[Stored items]

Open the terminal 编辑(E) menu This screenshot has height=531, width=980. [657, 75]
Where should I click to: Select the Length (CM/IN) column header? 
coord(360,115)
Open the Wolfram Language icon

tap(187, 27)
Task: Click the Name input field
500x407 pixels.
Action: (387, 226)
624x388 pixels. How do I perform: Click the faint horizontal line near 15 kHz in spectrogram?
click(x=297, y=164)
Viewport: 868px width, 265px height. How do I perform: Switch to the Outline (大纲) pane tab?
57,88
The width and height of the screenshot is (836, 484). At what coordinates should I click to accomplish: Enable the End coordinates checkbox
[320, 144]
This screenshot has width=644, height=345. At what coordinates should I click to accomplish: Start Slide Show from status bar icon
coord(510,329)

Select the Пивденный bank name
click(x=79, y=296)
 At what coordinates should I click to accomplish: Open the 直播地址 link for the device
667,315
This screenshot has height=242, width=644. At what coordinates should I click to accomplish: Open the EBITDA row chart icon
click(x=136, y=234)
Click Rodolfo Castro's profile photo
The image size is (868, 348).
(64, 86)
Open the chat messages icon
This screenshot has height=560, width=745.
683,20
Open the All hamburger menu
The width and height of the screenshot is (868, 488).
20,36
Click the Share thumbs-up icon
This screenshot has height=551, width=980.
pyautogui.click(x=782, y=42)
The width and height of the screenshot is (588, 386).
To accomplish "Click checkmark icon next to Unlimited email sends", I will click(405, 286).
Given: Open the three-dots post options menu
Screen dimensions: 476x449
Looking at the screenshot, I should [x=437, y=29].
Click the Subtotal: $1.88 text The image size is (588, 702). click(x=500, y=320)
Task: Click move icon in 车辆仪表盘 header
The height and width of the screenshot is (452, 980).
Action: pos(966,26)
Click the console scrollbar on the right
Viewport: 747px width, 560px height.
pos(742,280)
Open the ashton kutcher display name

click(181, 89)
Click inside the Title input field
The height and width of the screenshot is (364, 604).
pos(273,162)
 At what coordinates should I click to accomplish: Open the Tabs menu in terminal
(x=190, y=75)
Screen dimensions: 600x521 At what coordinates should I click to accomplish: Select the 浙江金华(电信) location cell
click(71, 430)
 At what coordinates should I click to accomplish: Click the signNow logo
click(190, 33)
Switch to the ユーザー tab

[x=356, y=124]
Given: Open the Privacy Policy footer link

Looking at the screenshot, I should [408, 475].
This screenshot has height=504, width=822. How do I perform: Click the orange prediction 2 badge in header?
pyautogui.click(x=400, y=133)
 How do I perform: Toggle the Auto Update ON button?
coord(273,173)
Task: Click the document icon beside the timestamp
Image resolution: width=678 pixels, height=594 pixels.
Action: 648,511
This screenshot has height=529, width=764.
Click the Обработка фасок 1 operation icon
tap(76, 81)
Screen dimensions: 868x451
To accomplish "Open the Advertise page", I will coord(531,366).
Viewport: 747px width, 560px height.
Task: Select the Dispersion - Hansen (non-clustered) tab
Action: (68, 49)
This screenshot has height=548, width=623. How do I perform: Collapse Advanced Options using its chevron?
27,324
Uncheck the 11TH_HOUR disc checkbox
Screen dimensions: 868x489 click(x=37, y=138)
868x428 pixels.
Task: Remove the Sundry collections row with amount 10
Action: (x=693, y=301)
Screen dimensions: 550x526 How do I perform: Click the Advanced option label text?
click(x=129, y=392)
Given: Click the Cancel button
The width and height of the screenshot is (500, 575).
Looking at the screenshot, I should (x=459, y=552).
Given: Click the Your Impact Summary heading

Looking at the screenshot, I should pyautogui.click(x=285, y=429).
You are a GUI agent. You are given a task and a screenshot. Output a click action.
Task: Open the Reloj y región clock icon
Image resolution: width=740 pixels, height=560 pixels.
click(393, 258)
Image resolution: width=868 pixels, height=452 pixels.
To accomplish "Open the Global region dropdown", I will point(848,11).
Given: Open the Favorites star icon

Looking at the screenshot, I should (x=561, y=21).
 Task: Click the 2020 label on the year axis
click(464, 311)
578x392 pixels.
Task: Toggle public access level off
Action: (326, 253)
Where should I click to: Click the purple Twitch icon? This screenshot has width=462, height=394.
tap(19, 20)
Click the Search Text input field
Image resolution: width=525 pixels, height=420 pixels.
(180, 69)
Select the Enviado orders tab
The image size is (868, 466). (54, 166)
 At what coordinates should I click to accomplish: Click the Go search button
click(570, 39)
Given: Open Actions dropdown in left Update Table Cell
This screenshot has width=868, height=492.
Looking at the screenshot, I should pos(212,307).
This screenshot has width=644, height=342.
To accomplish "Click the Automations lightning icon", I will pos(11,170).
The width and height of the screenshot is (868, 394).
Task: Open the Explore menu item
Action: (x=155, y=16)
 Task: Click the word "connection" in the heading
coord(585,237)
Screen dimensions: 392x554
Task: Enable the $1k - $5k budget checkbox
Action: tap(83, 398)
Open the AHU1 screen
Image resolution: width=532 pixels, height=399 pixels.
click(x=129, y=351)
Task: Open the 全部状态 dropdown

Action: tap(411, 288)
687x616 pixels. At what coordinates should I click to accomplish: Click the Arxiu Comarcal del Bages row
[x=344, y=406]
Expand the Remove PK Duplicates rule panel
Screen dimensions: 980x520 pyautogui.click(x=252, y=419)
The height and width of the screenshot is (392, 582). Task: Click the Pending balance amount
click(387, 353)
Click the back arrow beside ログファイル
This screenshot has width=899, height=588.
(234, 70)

■ YOUR ASSIGNMENT
Each record is to be transcribed exactly and in full.

■ THE COMPLETED TASK
Open the terminal 编辑(E) menu This screenshot has height=531, width=980. [657, 75]
Where should I click to: Select the Length (CM/IN) column header? 
coord(360,115)
Open the Wolfram Language icon

tap(187, 27)
Task: Click the Name input field
500x407 pixels.
Action: (387, 226)
624x388 pixels. How do I perform: Click the faint horizontal line near 15 kHz in spectrogram?
click(x=297, y=164)
Viewport: 868px width, 265px height. How do I perform: Switch to the Outline (大纲) pane tab?
57,88
The width and height of the screenshot is (836, 484). At what coordinates should I click to accomplish: Enable the End coordinates checkbox
[320, 144]
This screenshot has width=644, height=345. At what coordinates should I click to accomplish: Start Slide Show from status bar icon
coord(510,329)

Select the Пивденный bank name
click(x=79, y=296)
 At what coordinates should I click to accomplish: Open the 直播地址 link for the device
667,315
This screenshot has height=242, width=644. At what coordinates should I click to accomplish: Open the EBITDA row chart icon
click(x=136, y=234)
Click Rodolfo Castro's profile photo
The image size is (868, 348).
(64, 86)
Open the chat messages icon
This screenshot has height=560, width=745.
683,20
Open the All hamburger menu
The width and height of the screenshot is (868, 488).
20,36
Click the Share thumbs-up icon
This screenshot has height=551, width=980.
pyautogui.click(x=782, y=42)
The width and height of the screenshot is (588, 386).
To accomplish "Click checkmark icon next to Unlimited email sends", I will click(405, 286).
Given: Open the three-dots post options menu
Screen dimensions: 476x449
Looking at the screenshot, I should [x=437, y=29].
Click the Subtotal: $1.88 text The image size is (588, 702). click(x=500, y=320)
Task: Click move icon in 车辆仪表盘 header
The height and width of the screenshot is (452, 980).
Action: pos(966,26)
Click the console scrollbar on the right
Viewport: 747px width, 560px height.
pos(742,280)
Open the ashton kutcher display name

click(181, 89)
Click inside the Title input field
The height and width of the screenshot is (364, 604).
pos(273,162)
 At what coordinates should I click to accomplish: Open the Tabs menu in terminal
(x=190, y=75)
Screen dimensions: 600x521 At what coordinates should I click to accomplish: Select the 浙江金华(电信) location cell
click(71, 430)
 At what coordinates should I click to accomplish: Click the signNow logo
click(190, 33)
Switch to the ユーザー tab

[x=356, y=124]
Given: Open the Privacy Policy footer link

Looking at the screenshot, I should [408, 475].
This screenshot has height=504, width=822. How do I perform: Click the orange prediction 2 badge in header?
pyautogui.click(x=400, y=133)
 How do I perform: Toggle the Auto Update ON button?
coord(273,173)
Task: Click the document icon beside the timestamp
Image resolution: width=678 pixels, height=594 pixels.
Action: 648,511
This screenshot has height=529, width=764.
Click the Обработка фасок 1 operation icon
tap(76, 81)
Screen dimensions: 868x451
To accomplish "Open the Advertise page", I will coord(531,366).
Viewport: 747px width, 560px height.
Task: Select the Dispersion - Hansen (non-clustered) tab
Action: (68, 49)
This screenshot has height=548, width=623. How do I perform: Collapse Advanced Options using its chevron?
27,324
Uncheck the 11TH_HOUR disc checkbox
Screen dimensions: 868x489 click(x=37, y=138)
868x428 pixels.
Task: Remove the Sundry collections row with amount 10
Action: (x=693, y=301)
Screen dimensions: 550x526 How do I perform: Click the Advanced option label text?
click(x=129, y=392)
Given: Click the Cancel button
The width and height of the screenshot is (500, 575).
Looking at the screenshot, I should (x=459, y=552).
Given: Click the Your Impact Summary heading

Looking at the screenshot, I should pyautogui.click(x=285, y=429).
You are a GUI agent. You are given a task and a screenshot. Output a click action.
Task: Open the Reloj y región clock icon
Image resolution: width=740 pixels, height=560 pixels.
click(393, 258)
Image resolution: width=868 pixels, height=452 pixels.
To accomplish "Open the Global region dropdown", I will point(848,11).
Given: Open the Favorites star icon

Looking at the screenshot, I should (x=561, y=21).
 Task: Click the 2020 label on the year axis
click(464, 311)
578x392 pixels.
Task: Toggle public access level off
Action: (326, 253)
Where should I click to: Click the purple Twitch icon? This screenshot has width=462, height=394.
tap(19, 20)
Click the Search Text input field
Image resolution: width=525 pixels, height=420 pixels.
(180, 69)
Select the Enviado orders tab
The image size is (868, 466). (54, 166)
 At what coordinates should I click to accomplish: Click the Go search button
click(570, 39)
Given: Open Actions dropdown in left Update Table Cell
This screenshot has width=868, height=492.
Looking at the screenshot, I should pos(212,307).
This screenshot has width=644, height=342.
To accomplish "Click the Automations lightning icon", I will pos(11,170).
The width and height of the screenshot is (868, 394).
Task: Open the Explore menu item
Action: (x=155, y=16)
 Task: Click the word "connection" in the heading
coord(585,237)
Screen dimensions: 392x554
Task: Enable the $1k - $5k budget checkbox
Action: tap(83, 398)
Open the AHU1 screen
Image resolution: width=532 pixels, height=399 pixels.
click(x=129, y=351)
Task: Open the 全部状态 dropdown

Action: tap(411, 288)
687x616 pixels. At what coordinates should I click to accomplish: Click the Arxiu Comarcal del Bages row
[x=344, y=406]
Expand the Remove PK Duplicates rule panel
Screen dimensions: 980x520 pyautogui.click(x=252, y=419)
The height and width of the screenshot is (392, 582). Task: Click the Pending balance amount
click(387, 353)
Click the back arrow beside ログファイル
This screenshot has width=899, height=588.
(234, 70)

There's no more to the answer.